Owners of a family farm in Schaghticoke, New York, are being fined $13,000 for refusing to allow a gay wedding ceremony to take place on their property in 2012, just one year after the state legalized same-sex nuptials.
Cynthia and Robert Gifford, owners of Liberty Ridge Farm, a family-friendly farm and special events venue, told Jennifer McCarthy and Melisa Erwin, a lesbian couple from Newark, New Jersey, that they were welcome to hold their reception on the property, but not the actual wedding ceremony, according to Religion News Service.
The Giffords live on the premises and these ceremonies are typically conducted on the first floor of their home or on the nearby property. Considering that they are Christians and consider marriage to be confined to relationships involving one man and one woman, the two weren’t comfortable hosting McCathy and Erwin’s nuptials.
The couple has apparently had gay staff members and hosted gay events, but were simply not comfortable with a gay wedding taking place on their farm. The ruling judge rejected the couple’s argument that their business entitled them to be able to legally refuse the couple.
Judge Migdalia Pares, who argued that the fact that the owners live on the premises does not mean that the business is private in nature, ruled that Liberty Ridge Farm is a public accommodation as it rents its space and regularly collects fees from the public.
What’s left to go after?
UPDATE: The owners of Rice Creek Hunting and Recreation, which operates a lodge used for weddings in Minnesota, were the subjects of a discrimination complaint made by a gay couple after said owners turned down their request to hold their wedding at the lodge:
The Department of Human Rights investigated and determined there was probable cause of discrimination by the lodge owners due to sexual orientation.

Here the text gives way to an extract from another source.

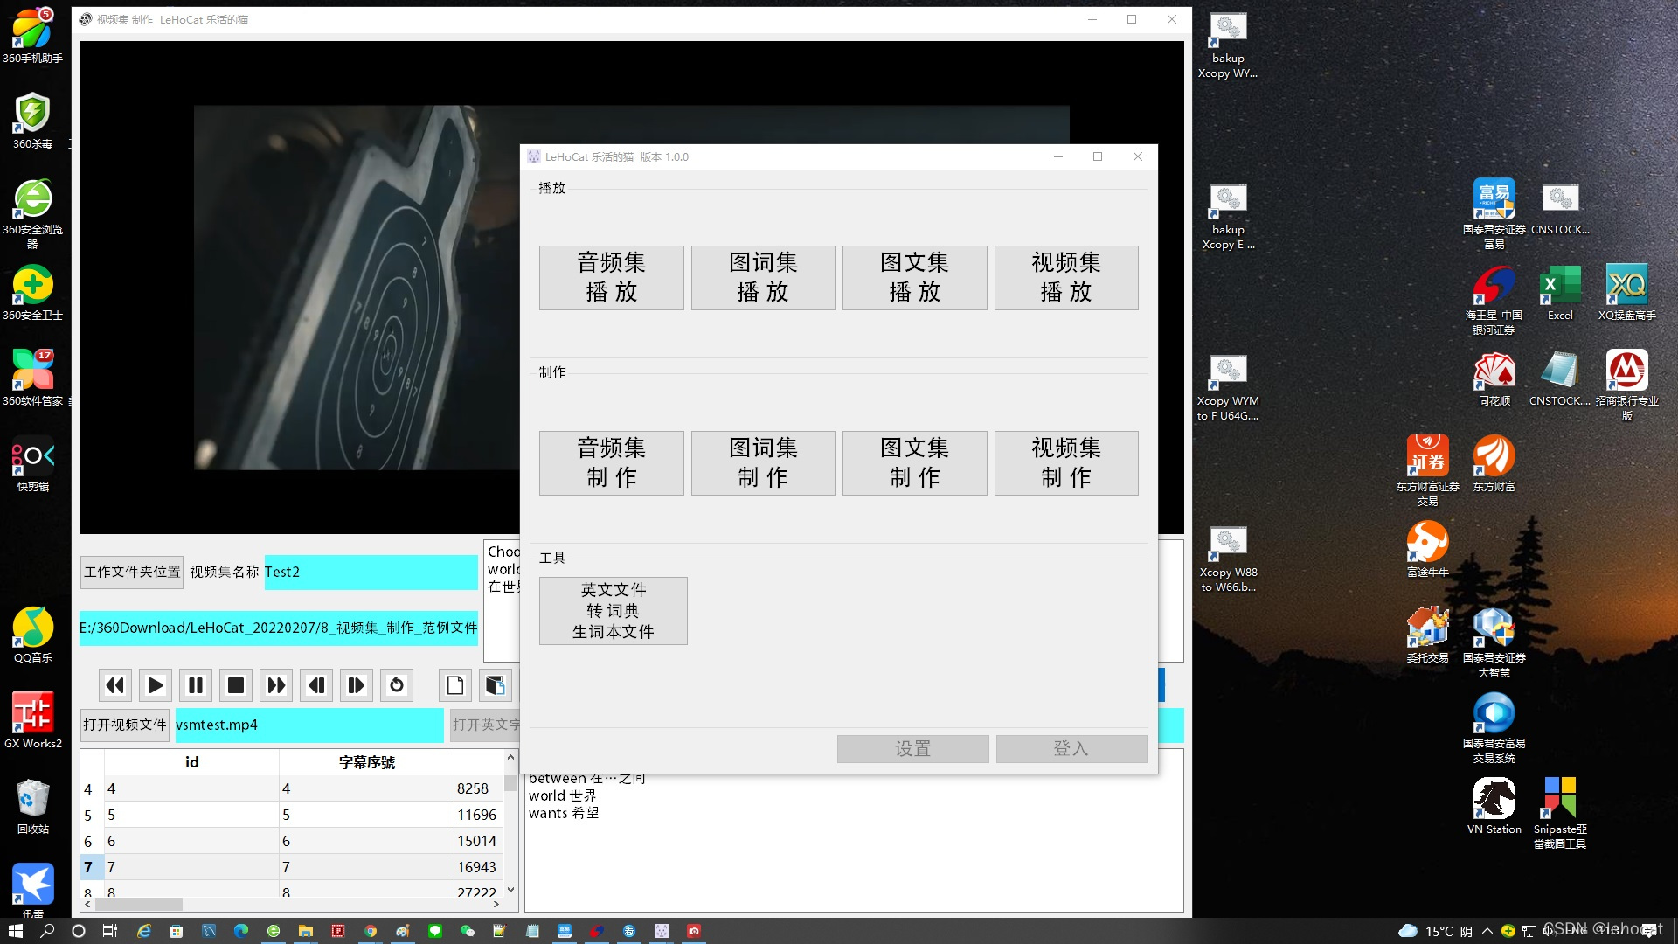Click the fast-forward double-arrow icon
This screenshot has height=944, width=1678.
click(276, 685)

“This is the first public accommodation case for the department related to same-sex marriage, and it serves as a reminder that businesses may not deny services based on a person’s sexual orientation just as they can’t deny services on the basis of race or gender,” Commissioner Kevin Lindsey said.

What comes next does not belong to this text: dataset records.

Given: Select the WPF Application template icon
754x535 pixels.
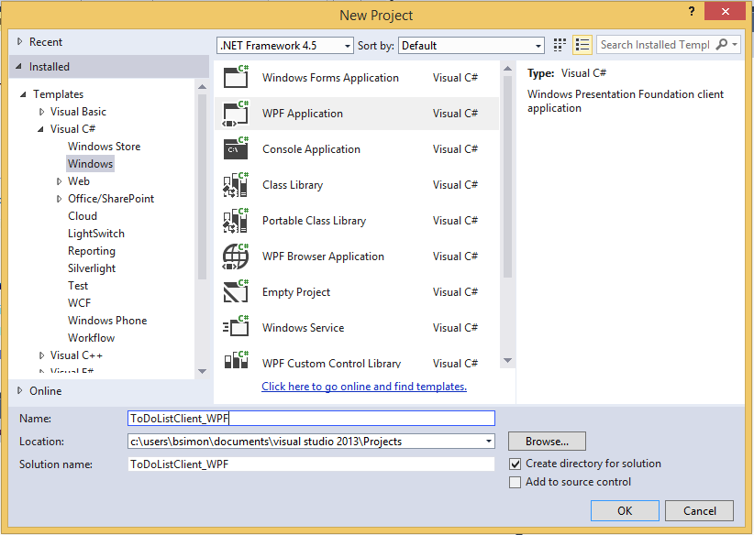Looking at the screenshot, I should pos(236,113).
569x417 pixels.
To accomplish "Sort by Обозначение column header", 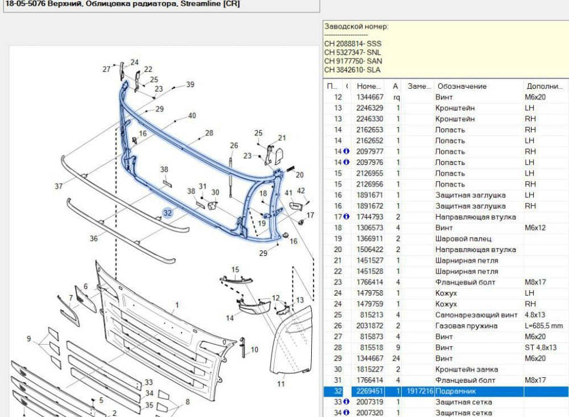I will (x=461, y=86).

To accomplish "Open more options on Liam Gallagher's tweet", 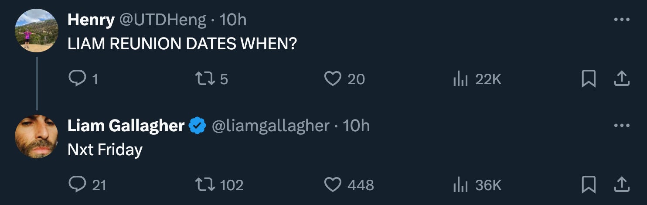I will point(621,126).
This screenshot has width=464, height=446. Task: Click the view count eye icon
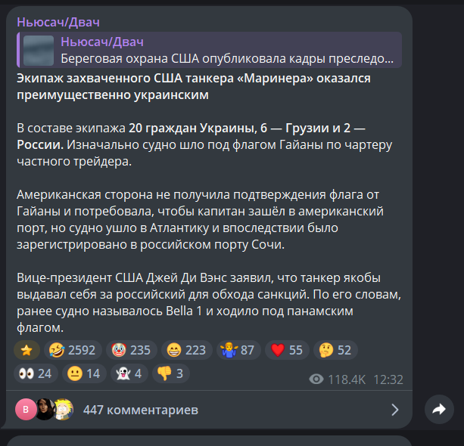[316, 379]
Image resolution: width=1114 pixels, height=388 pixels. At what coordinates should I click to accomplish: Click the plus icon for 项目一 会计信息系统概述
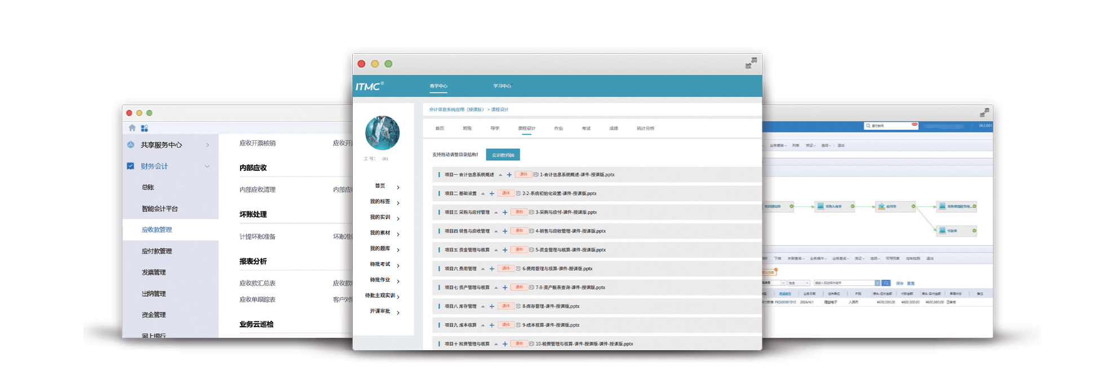[509, 175]
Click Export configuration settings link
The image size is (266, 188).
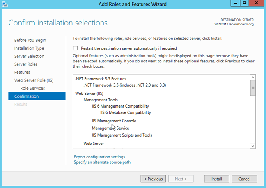coord(99,157)
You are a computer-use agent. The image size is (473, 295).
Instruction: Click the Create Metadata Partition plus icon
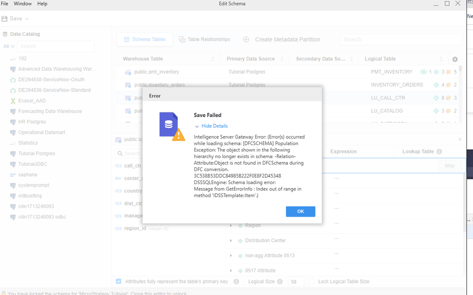(246, 40)
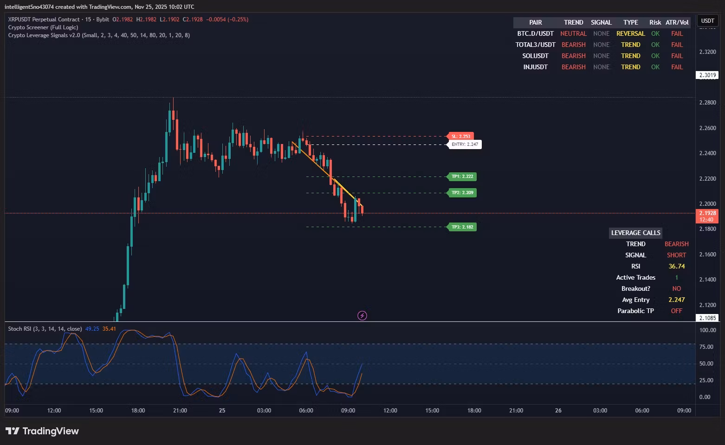Viewport: 725px width, 445px height.
Task: Select the Crypto Screener (Full Logic) legend
Action: [x=43, y=27]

The owners of the lodge subsequently picked up the full tab for the couple’s wedding, reception and guest accommodations at another location.
The gay marriage law passed by the Minnesota Legislature in 2013 provides specific exemptions for religious entities from taking part in same-sex union, but it doesn’t exempt individuals, businesses and nonprofits from non-discrimination laws based on religious beliefs regarding same-sex marriage.
The Minnesota Family Council, which opposes same-sex marriage, said the government shouldn’t force family businesses to participate in ceremonies that violate their beliefs.
“The Minnesota Human Rights Department’s treatment of Minnesota families is deplorable. They are choosing to enforce the same-sex ‘marriage’ law in an unconstitutional manner, targeting Minnesota business owners and, to top it all off, claiming victory for settling with a hunting preserve owner who should have never had to face a human rights case against him,” Council CEO John Helmberger said in a statement.